- [KUTIPAN UNTUK DIBACA]:
***

Najis Itu Tidak Membatalkan Wudhu

Fatan Abu Miqdam

Beberapa orang ada yang salah kaprah terkait najis, dimana mereka merasa harus berwudhu ketika terkena najis. Sebagian lagi ada menganggap harus berwudhu ketika dijilat anjing atau terkena kencing serta najis-najis lainnya. Apakah terkena najis mengharuskan orang untuk berwudhu? Inilah yang akan kita bahas.

Terkait najis Allah telah jelaskan dalam al-Quran:

وَثِيَابَكَ فَطَهِّرْ

“Dan pakaianmu, maka sucikanlah.” (QS. Al-Muddadtstsir: 4)

Ibnu Sirin menafsirkan: “-Maksudnya-, cucilah (pakaianmu) dengan air.” Ibnu Zaid menyebutkan: “Dahulu orang-orang musyrik tidak mau mensucikan tubuh mereka. Maka Allah memerintah Nabi agar bersuci dan mensucikan pakaian beliau.” Kedua tafsiran ini diriwayatkan oleh ath-Thabari dan dipilih oleh beliau dalam tafsirnya. (Tafsir ath-Thabari: XII/23).

***

- [BAGIAN DATA]:
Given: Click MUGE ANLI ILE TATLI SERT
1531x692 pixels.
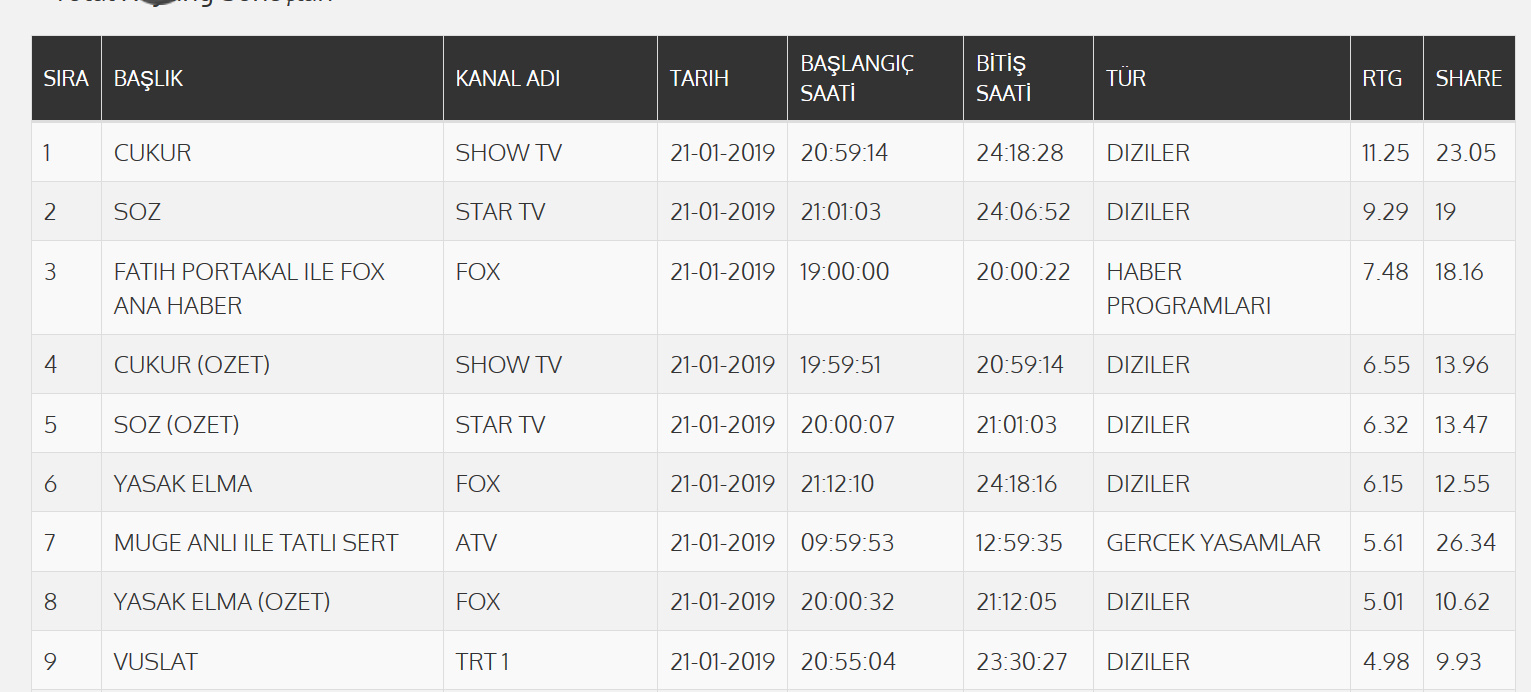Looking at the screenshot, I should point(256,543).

***

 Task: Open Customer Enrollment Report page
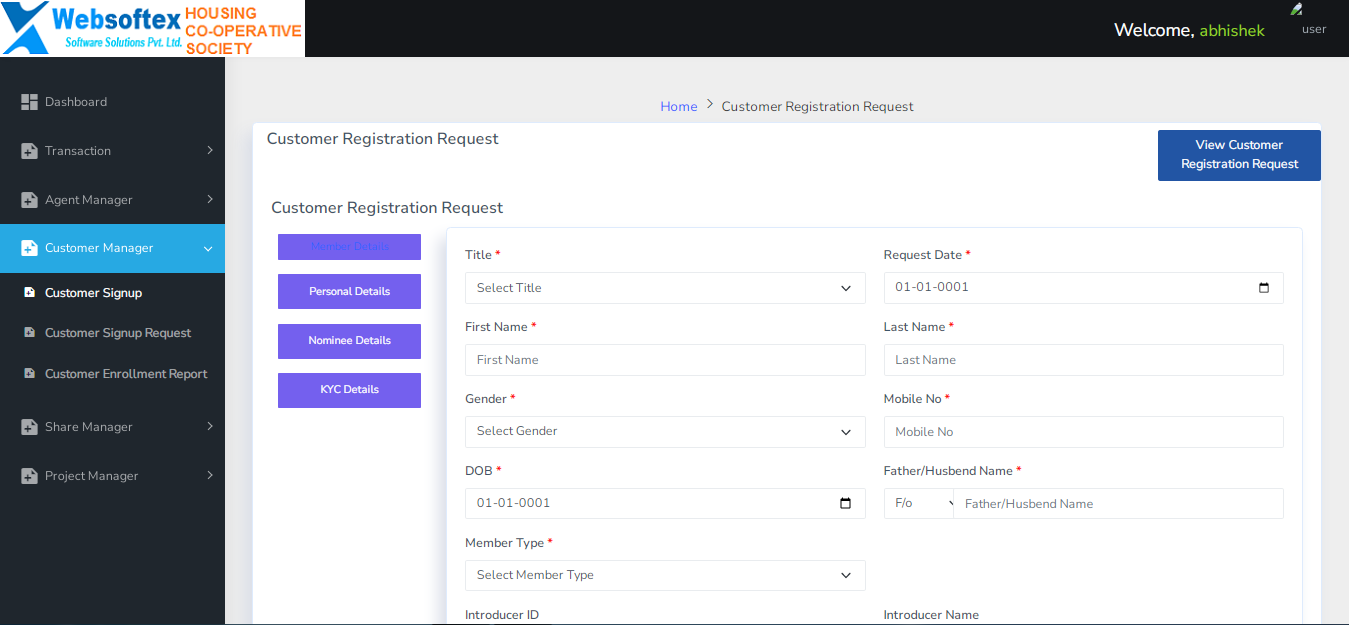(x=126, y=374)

***

- [TUJUAN TUGAS]: Perbarui artikel tentang najis dan wudhu, mulai dari "Najis Itu Tidak" terus sampai "(Tafsir ath-Thabari: XII/23).", dengan mengganti "orang-orang musyrik" menjadi "kaum musyrik", lalu tuliskan bagian itu kembali.

- [PENYELESAIAN SOAL]:
Najis Itu Tidak Membatalkan Wudhu

Fatan Abu Miqdam

Beberapa orang ada yang salah kaprah terkait najis, dimana mereka merasa harus berwudhu ketika terkena najis. Sebagian lagi ada menganggap harus berwudhu ketika dijilat anjing atau terkena kencing serta najis-najis lainnya. Apakah terkena najis mengharuskan orang untuk berwudhu? Inilah yang akan kita bahas.

Terkait najis Allah telah jelaskan dalam al-Quran:

وَثِيَابَكَ فَطَهِّرْ

“Dan pakaianmu, maka sucikanlah.” (QS. Al-Muddadtstsir: 4)

Ibnu Sirin menafsirkan: “-Maksudnya-, cucilah (pakaianmu) dengan air.” Ibnu Zaid menyebutkan: “Dahulu kaum musyrik tidak mau mensucikan tubuh mereka. Maka Allah memerintah Nabi agar bersuci dan mensucikan pakaian beliau.” Kedua tafsiran ini diriwayatkan oleh ath-Thabari dan dipilih oleh beliau dalam tafsirnya. (Tafsir ath-Thabari: XII/23).